School of Respiratory Therapy, Taipei Medical University, Taipei, Taiwan.
Respir Care. 2012 Feb;57(2):204-10. doi: 10.4187/respcare.01141. Epub 2011 Jul 12.
The effectiveness of noninvasive ventilation (NIV) after extubation in preventing post-extubation respiratory failure is still controversial.
We conducted a prospective, multicenter randomized controlled study involving patients on mechanical ventilation for > 48 hours who tolerated a 2-hour spontaneous breathing trial and were subsequently extubated. The patients were randomized to NIV or standard medical therapy. Re-intubation rate within 72 hours was the primary outcome measure. Multivariable logistic regression analysis was used to determine predictors for extubation failure.
We randomized 406 patients to either NIV (no. = 202) or standard medical therapy (no. = 204). The 2 groups had similar baseline clinical characteristics. There were no differences in extubation failure (13.2% in control and 14.9% in NIV), intensive care unit or hospital mortality. Cardiac failure was a more common cause of extubation failure in control than in NIV. There was no difference in rapid shallow breathing index (RSBI) in extubation failure patients between control (80) and NIV (73). When using data from all patients, we found Acute Physiology and Chronic Health Evaluation (APACHE II) scores (odds ratio [OR] 1.13, 95% CI 1.07-1.20, P < .001), maximal inspiratory pressure (OR 1.04, 95% CI 1.00-1.08, P = .03), and RSBI (OR 1.03, 95% CI 1.02-1.05, P < .001) to be predictors of extubation failure. Abundant secretions were the most common reason (35.1%) for extubation failure identified by attending physicians.

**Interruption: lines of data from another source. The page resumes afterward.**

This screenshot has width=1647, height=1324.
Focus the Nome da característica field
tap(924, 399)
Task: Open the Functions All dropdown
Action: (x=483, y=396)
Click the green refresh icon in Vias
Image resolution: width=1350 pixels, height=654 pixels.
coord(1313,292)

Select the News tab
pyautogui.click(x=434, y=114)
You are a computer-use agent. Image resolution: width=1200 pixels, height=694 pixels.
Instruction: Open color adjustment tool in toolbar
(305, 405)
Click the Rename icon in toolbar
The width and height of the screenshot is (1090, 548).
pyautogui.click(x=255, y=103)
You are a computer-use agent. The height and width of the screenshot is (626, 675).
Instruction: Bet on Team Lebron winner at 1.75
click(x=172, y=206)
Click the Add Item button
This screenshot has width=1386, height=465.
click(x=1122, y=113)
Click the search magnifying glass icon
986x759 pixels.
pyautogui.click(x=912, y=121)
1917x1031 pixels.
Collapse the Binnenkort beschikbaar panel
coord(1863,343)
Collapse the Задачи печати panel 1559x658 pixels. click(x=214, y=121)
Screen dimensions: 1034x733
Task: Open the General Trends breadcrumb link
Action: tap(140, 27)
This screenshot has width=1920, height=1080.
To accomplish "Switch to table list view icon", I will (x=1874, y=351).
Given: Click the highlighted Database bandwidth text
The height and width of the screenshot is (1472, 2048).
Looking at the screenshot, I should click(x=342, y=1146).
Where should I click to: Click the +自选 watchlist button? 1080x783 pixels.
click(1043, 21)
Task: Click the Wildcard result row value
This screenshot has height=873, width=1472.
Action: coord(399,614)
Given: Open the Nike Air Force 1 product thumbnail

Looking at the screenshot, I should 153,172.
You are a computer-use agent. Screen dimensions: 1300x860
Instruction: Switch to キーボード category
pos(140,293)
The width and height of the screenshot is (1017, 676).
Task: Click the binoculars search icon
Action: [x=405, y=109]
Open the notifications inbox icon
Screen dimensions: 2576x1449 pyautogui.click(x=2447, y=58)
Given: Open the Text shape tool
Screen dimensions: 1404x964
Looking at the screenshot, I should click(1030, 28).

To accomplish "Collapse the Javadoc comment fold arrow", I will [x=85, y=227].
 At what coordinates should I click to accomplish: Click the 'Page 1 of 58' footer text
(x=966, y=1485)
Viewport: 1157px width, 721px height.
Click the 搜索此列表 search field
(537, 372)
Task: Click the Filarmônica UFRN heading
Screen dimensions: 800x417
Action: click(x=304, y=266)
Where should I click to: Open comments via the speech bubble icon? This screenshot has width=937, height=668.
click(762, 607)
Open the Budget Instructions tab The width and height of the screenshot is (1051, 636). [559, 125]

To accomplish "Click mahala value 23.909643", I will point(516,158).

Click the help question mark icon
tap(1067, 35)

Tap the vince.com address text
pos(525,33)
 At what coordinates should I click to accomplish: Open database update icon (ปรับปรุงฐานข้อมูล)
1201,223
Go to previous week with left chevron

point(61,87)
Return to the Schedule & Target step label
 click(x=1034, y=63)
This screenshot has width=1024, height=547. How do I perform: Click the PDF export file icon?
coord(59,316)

Preventive use of NIV after extubation in patients who passed spontaneous breathing trial did not show benefits in decreasing extubation failure rate or the mortality rate.
在拔管后使用无创通气(NIV)预防拔管后呼吸衰竭的有效性仍存在争议。
我们进行了一项前瞻性、多中心随机对照研究,纳入了接受机械通气>48 小时、耐受 2 小时自主呼吸试验且随后拔管的患者。患者被随机分配至 NIV 或标准药物治疗组。72 小时内再插管率为主要观察终点。采用多变量逻辑回归分析确定拔管失败的预测因素。
我们将 406 例患者随机分为 NIV 组(n=202)或标准药物治疗组(n=204)。两组患者的基线临床特征相似。两组间的拔管失败率(对照组 13.2%,NIV 组 14.9%)、重症监护病房或医院死亡率均无差异。与 NIV 组相比,对照组中心脏衰竭是导致拔管失败的更常见原因。在拔管失败患者中,对照组(80)和 NIV 组(73)的快速浅呼吸指数(RSBI)无差异。当使用所有患者的数据时,我们发现急性生理学和慢性健康评估(APACHE II)评分(比值比[OR] 1.13,95%可信区间 1.07-1.20,P<0.001)、最大吸气压力(OR 1.04,95%可信区间 1.00-1.08,P=0.03)和 RSBI(OR 1.03,95%可信区间 1.02-1.05,P<0.001)是拔管失败的预测因素。主管医生认为,大量分泌物是导致拔管失败的最常见原因(35.1%)。
在通过自主呼吸试验的患者中,拔管后预防性使用 NIV 并不能降低拔管失败率或死亡率。